Requirements: Rewrite the items between the line holding "Screen dimensions: 511x431" and the line holding "Looking at the screenshot, I should coord(592,109).", inclusive, as a two-column CSV headed instruction and click, with one row per item. Put each field in quotation marks and turn its line breaks into spaces.

══ Stored data ══

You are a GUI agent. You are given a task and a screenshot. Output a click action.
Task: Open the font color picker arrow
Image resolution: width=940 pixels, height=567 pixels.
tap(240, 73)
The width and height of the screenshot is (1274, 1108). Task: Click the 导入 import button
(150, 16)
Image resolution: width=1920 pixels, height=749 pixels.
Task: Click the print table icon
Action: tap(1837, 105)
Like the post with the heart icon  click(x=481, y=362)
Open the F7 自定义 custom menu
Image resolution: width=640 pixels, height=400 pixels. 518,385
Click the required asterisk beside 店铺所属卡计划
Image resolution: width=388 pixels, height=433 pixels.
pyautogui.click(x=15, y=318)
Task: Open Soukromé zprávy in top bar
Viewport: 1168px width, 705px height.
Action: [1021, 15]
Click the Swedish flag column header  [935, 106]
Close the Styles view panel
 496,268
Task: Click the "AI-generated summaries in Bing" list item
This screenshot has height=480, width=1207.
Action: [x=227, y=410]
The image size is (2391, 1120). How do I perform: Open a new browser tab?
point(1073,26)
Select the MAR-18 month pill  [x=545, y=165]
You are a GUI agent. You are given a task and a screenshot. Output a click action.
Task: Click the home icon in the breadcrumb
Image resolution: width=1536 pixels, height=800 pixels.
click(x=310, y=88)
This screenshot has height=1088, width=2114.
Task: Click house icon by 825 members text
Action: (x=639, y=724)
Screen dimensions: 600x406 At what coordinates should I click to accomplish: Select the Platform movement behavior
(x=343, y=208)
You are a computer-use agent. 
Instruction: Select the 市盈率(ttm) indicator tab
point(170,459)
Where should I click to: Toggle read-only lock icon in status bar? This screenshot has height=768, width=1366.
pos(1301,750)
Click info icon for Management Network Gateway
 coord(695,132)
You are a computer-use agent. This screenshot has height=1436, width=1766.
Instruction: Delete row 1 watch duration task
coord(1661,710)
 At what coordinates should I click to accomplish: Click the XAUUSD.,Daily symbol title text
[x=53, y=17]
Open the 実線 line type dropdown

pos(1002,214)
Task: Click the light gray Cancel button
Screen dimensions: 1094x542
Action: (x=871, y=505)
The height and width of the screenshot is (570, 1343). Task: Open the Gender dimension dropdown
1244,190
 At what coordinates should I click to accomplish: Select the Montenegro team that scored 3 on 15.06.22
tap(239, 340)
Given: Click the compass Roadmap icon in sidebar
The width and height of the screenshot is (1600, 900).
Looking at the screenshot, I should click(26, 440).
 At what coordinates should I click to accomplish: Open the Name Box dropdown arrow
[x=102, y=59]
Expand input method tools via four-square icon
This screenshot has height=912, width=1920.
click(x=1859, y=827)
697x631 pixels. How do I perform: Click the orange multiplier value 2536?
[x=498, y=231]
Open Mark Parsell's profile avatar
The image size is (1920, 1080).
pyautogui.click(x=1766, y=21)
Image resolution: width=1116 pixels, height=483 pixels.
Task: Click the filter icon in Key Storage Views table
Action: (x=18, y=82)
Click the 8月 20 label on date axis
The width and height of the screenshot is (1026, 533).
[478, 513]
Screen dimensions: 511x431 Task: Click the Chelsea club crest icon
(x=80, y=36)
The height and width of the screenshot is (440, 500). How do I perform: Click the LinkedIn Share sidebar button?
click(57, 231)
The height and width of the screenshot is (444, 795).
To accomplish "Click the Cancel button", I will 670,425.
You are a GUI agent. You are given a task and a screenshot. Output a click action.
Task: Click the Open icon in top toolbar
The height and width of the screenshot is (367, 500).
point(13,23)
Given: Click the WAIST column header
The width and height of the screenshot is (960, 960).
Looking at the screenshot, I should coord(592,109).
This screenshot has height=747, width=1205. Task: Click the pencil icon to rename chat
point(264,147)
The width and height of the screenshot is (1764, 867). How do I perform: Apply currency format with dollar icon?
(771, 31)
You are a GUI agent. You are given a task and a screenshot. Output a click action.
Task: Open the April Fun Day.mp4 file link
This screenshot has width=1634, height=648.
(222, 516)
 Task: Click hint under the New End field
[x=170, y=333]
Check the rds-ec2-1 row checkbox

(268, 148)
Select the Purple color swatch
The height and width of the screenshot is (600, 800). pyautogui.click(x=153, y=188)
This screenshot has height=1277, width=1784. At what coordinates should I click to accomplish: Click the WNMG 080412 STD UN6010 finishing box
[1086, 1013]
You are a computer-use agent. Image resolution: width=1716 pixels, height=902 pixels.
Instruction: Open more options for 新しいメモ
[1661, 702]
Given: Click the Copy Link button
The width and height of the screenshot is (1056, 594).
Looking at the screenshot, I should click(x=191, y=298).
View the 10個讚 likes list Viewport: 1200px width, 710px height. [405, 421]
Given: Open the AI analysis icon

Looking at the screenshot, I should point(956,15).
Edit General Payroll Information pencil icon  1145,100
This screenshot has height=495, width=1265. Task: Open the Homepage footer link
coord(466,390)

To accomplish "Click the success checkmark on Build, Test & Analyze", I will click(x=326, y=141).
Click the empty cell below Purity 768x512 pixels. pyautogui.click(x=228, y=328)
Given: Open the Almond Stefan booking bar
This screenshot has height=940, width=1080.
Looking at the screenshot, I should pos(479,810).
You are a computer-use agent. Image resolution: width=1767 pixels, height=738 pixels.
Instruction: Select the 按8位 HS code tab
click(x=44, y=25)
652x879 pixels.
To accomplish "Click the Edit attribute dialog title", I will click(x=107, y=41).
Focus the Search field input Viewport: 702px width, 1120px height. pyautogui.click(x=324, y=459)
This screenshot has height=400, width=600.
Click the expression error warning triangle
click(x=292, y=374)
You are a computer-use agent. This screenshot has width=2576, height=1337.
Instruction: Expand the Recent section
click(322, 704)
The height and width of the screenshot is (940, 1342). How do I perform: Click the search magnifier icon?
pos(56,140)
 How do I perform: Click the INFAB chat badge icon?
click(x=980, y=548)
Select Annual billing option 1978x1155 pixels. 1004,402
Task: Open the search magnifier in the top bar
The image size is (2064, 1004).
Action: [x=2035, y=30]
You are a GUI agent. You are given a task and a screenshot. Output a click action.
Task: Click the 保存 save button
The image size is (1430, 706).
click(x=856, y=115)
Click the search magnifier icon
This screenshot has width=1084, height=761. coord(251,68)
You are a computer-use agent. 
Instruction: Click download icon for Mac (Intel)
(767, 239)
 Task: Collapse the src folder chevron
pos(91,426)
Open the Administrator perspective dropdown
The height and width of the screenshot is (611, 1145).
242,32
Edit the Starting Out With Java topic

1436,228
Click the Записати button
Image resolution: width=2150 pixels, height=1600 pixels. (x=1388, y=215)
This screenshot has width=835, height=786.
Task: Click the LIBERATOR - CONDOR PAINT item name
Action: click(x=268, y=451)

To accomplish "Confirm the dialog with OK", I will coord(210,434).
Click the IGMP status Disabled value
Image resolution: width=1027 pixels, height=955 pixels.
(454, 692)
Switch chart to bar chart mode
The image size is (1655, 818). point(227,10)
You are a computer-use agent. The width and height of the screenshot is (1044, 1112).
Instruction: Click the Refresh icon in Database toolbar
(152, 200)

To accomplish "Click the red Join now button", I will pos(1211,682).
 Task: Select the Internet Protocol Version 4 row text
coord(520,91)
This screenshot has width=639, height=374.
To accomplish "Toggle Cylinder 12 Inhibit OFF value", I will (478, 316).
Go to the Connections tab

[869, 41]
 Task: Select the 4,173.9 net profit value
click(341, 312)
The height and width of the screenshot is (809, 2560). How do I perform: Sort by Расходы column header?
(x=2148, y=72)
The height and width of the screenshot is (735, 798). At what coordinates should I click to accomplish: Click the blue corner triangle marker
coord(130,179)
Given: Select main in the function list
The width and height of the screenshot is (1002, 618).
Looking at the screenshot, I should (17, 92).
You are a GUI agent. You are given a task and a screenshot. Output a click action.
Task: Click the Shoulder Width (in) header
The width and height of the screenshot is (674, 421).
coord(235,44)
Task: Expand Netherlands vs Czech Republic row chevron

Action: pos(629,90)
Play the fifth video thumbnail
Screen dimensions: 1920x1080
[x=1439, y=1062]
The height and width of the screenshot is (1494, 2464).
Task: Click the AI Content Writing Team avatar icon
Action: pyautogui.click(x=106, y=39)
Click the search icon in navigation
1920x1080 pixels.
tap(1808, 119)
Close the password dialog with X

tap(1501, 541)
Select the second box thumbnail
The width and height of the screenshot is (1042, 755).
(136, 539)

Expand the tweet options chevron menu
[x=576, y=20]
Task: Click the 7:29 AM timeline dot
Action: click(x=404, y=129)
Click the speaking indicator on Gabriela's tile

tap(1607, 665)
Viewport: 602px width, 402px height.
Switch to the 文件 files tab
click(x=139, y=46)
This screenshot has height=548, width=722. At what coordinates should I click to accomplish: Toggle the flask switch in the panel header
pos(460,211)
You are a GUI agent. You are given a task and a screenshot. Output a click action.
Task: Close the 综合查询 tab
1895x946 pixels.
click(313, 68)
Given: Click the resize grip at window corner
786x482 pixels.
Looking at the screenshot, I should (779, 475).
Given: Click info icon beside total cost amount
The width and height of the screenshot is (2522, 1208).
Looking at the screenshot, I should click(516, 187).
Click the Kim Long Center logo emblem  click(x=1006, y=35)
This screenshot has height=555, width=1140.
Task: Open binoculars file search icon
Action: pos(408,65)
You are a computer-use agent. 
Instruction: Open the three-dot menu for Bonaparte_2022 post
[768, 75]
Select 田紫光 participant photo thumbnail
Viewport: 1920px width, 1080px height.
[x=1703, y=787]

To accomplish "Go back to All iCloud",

═══

Reply:
instruction,click
"Screen dimensions: 511x431 Task: Click the Chelsea club crest icon","(x=80, y=36)"
"The height and width of the screenshot is (440, 500). How do I perform: Click the LinkedIn Share sidebar button?","click(57, 231)"
"The height and width of the screenshot is (444, 795). To accomplish ""Click the Cancel button"",","I will 670,425."
"You are a GUI agent. You are given a task and a screenshot. Output a click action. Task: Click the Open icon in top toolbar The height and width of the screenshot is (367, 500).","point(13,23)"
"Given: Click the WAIST column header The width and height of the screenshot is (960, 960).","Looking at the screenshot, I should coord(592,109)."